I know the Chinese stuff is cheap, but it's all I could afford for the time being. I'm looking for a fairly inexpensive manual plow setup for my machine. Any ideas where I could get one from?

Thanks


----------



## skywagon (Nov 13, 2008)

loadie;683153 said:


> Hey all,
> 
> I know the Chinese stuff is cheap, but it's all I could afford for the time being. I'm looking for a fairly inexpensive manual plow setup for my machine. Any ideas where I could get one from?
> 
> Thanks


Hey I know a lot of people running chinese units and don't have mush trouble. we like the maintanance free Moose plows, we have 2 and never have busted one yet after years of plowing.


----------



## loadie (Dec 19, 2008)

I sent them an e-mail about their cost and if it would fit my ATV.


----------



## IPLOWSNO (Oct 11, 2008)

prolly have to make it fit, on a good note i bought a fleet of chinese scoots and they are fine imo nut and bolt the whole thing and you should be okay.


----------



## loadie (Dec 19, 2008)

Yeah I had to tighten everything when I took it out of the crate. I have to take it into the shop and have a tune up done to it though! Not many guys around here will touch these toys. I found a place about 40 minutes away, so I'll take it in once I get the snow moved from the trailer.


----------



## IPLOWSNO (Oct 11, 2008)

i work on my own scoots, i have a good forum that covers it all. you should look into it if your handy but lacking confidence or knowledge imo youd be surprised what you find out there?


----------



## JD Dave (Mar 20, 2007)

Ask Tommy10plows about chinese atv's I think he has 5 of them.


----------



## loadie (Dec 19, 2008)

IPLOWSNO;684472 said:


> i work on my own scoots, i have a good forum that covers it all. you should look into it if your handy but lacking confidence or knowledge imo youd be surprised what you find out there?


Where is your forum? I am pretty handy, just need some help is all.

Thanks


----------



## IPLOWSNO (Oct 11, 2008)

its a scoot forum you need a chi wheeler forum.


----------



## loadie (Dec 19, 2008)

Can you send me the other forum website please?

Thanks in advance.


----------



## loadie (Dec 19, 2008)

Well I have the old ATV all tuned up, I think, need a new battery, the one that came with it is a piece of S^&T! I changed the oil with synthetic ATV oil for a wet clutch. tightening all the nut's and bolts, tightened the chain and bought a winch, which I will have to fabricate a holder for it.
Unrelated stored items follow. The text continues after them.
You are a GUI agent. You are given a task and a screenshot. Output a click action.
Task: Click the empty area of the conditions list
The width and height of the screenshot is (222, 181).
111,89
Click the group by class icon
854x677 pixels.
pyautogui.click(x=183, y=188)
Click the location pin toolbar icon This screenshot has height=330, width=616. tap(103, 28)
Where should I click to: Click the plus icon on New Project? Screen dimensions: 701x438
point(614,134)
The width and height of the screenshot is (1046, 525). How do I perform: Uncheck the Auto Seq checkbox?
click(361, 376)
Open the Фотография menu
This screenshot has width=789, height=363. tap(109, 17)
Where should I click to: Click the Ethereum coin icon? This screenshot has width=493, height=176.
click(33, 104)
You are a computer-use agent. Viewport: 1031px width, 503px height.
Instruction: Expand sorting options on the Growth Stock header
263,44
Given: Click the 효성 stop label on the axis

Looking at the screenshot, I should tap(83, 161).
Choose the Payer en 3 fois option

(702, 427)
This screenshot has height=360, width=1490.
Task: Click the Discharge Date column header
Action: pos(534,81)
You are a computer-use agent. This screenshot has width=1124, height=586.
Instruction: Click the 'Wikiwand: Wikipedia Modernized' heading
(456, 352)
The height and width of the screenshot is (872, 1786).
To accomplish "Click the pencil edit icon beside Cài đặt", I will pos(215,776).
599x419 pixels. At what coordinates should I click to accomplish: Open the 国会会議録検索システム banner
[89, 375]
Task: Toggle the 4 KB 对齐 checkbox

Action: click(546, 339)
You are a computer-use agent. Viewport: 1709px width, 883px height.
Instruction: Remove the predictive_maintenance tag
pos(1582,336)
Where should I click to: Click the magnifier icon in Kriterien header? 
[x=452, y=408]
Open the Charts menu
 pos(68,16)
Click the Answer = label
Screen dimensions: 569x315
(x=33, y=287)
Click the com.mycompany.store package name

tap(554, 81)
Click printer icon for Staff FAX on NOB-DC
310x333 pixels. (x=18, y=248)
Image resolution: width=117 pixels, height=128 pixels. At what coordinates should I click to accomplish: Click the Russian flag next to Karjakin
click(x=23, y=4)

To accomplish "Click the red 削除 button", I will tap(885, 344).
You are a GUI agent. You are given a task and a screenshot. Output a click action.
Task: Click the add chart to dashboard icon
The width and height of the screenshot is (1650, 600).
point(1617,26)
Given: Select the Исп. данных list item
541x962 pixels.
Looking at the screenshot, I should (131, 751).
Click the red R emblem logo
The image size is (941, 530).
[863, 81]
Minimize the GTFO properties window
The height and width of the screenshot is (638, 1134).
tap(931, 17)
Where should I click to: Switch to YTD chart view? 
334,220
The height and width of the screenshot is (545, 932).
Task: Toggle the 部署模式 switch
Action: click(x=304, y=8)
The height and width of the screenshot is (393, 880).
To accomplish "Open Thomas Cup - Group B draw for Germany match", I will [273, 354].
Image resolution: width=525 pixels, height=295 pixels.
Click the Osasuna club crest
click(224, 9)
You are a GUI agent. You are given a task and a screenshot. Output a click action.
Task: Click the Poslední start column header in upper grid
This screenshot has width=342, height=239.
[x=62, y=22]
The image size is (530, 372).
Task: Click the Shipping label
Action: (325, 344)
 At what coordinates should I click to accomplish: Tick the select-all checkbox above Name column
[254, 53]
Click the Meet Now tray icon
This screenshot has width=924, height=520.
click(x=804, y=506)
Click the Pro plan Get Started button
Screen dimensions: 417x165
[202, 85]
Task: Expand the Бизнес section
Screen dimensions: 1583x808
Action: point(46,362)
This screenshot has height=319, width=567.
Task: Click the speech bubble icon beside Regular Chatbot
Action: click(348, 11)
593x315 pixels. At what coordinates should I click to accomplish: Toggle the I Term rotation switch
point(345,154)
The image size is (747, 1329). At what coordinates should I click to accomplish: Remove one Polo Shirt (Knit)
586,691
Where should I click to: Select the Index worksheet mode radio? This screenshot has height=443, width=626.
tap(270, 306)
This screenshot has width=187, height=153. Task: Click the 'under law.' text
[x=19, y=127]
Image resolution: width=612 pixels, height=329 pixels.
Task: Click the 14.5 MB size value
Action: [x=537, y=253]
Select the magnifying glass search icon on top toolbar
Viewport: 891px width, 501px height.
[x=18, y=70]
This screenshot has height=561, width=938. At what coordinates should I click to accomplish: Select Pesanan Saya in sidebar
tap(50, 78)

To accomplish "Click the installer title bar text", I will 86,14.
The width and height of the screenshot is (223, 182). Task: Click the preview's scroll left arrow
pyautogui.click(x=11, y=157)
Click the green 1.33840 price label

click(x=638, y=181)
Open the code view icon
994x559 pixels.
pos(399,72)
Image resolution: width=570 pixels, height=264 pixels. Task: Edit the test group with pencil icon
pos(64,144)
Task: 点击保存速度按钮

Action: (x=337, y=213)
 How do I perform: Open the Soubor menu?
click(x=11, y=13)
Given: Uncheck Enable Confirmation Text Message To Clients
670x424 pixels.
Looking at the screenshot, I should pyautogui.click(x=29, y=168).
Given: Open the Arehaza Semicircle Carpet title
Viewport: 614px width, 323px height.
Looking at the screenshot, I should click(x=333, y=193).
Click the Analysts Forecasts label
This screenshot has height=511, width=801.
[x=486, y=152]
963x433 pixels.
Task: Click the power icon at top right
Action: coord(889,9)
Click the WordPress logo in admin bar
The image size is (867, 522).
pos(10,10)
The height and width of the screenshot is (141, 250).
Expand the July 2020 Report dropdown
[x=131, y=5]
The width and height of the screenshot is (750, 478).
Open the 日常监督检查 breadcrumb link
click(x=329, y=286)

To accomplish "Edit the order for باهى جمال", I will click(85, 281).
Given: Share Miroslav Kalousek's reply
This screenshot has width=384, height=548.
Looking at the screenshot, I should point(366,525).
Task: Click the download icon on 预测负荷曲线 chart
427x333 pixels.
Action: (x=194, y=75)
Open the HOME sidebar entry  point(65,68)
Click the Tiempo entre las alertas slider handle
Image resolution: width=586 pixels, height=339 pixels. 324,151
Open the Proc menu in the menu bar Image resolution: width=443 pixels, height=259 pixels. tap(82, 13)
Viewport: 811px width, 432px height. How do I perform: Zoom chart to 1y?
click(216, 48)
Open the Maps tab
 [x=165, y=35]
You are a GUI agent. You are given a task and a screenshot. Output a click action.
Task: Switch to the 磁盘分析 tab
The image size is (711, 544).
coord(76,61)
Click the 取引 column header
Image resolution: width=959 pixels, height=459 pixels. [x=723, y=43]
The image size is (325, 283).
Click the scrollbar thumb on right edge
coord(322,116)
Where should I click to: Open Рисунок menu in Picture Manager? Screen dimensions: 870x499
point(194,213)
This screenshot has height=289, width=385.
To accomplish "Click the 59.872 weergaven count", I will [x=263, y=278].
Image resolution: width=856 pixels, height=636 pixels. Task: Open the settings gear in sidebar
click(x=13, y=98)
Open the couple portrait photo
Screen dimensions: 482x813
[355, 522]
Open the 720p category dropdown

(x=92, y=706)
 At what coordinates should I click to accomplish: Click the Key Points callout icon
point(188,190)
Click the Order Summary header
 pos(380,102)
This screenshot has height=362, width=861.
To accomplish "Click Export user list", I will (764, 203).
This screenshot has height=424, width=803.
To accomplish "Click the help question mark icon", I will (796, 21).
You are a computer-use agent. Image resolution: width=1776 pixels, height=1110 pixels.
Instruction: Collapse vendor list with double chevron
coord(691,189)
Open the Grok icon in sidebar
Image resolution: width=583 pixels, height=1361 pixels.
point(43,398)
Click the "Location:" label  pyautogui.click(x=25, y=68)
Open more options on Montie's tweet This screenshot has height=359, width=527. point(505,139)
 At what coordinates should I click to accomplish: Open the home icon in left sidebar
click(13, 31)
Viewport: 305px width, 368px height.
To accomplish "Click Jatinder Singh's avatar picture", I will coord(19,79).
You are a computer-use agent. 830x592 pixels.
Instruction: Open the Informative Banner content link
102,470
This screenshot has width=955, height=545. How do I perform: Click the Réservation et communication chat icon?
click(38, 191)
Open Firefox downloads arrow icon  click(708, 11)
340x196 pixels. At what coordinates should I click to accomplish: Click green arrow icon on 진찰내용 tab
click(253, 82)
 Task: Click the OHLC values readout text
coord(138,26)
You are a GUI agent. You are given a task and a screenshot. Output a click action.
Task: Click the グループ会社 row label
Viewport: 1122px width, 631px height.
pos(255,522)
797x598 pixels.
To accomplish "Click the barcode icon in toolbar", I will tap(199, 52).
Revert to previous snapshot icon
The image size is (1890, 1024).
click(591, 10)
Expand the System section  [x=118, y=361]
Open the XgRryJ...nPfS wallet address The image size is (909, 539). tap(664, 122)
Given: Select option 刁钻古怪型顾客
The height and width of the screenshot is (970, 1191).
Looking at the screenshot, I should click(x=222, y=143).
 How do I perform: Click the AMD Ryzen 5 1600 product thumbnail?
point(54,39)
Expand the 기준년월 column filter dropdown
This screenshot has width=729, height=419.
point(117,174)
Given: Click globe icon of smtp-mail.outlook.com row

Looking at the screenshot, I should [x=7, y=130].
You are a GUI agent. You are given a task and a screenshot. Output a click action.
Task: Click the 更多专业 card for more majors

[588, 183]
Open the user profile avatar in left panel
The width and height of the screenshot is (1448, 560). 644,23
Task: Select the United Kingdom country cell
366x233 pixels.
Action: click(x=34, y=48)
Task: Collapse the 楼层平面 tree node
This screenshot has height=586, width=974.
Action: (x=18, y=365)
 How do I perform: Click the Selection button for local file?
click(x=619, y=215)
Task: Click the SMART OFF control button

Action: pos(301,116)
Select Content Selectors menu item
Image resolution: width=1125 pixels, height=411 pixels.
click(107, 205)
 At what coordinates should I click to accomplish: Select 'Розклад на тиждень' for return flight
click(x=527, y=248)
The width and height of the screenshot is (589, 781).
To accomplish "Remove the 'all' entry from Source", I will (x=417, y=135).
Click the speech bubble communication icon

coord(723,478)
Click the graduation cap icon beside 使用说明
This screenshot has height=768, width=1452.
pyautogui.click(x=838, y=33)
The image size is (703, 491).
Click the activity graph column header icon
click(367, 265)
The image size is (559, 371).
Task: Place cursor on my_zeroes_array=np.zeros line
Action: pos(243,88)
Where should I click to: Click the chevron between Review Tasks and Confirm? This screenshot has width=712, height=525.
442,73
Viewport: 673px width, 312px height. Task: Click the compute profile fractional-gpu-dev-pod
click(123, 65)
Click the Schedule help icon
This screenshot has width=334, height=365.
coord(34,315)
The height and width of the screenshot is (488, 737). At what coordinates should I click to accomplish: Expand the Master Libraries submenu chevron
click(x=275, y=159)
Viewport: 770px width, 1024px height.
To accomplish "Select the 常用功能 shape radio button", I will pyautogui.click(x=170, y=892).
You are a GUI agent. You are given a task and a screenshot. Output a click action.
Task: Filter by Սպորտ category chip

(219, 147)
Not it's time to get the plow blade! I'm working on getting one from a guy on Kijiji. $330 Cdn with a swivel system 48" blade. The winch was $50.00 from Crappy tire.


----------



## loadie (Dec 19, 2008)

Well I have the plow attached and mickey moused the winch, it needs to be welded to the frame some how, I'll figure that out later!!


----------



## pby98 (Oct 15, 2008)

look for an old garden tracor plow and make it fit your machine.usually takes about a day but it only cost me 60 bucks all said and done


----------



## loadie (Dec 19, 2008)

Well the winch is now mounted! I have a small hobby stick welder. The job is not the best by any means, but it works 100%.


----------



## carl b (Dec 28, 2006)

lets see pic's


----------



## Jon Geer (Jan 21, 2002)

loadie;683153 said:


> Hey all,
> 
> I know the Chinese stuff is cheap, but it's all I could afford for the time being. I'm looking for a fairly inexpensive manual plow setup for my machine. Any ideas where I could get one from?
> 
> Thanks


Contact Joel Vermetti @ ISS Custom Import Plows @ 616-855-2812. He will be able to handle your needs.

Jon


----------



## loadie (Dec 19, 2008)

Pictures to follow at a later date. I have to travel for the next few days!


----------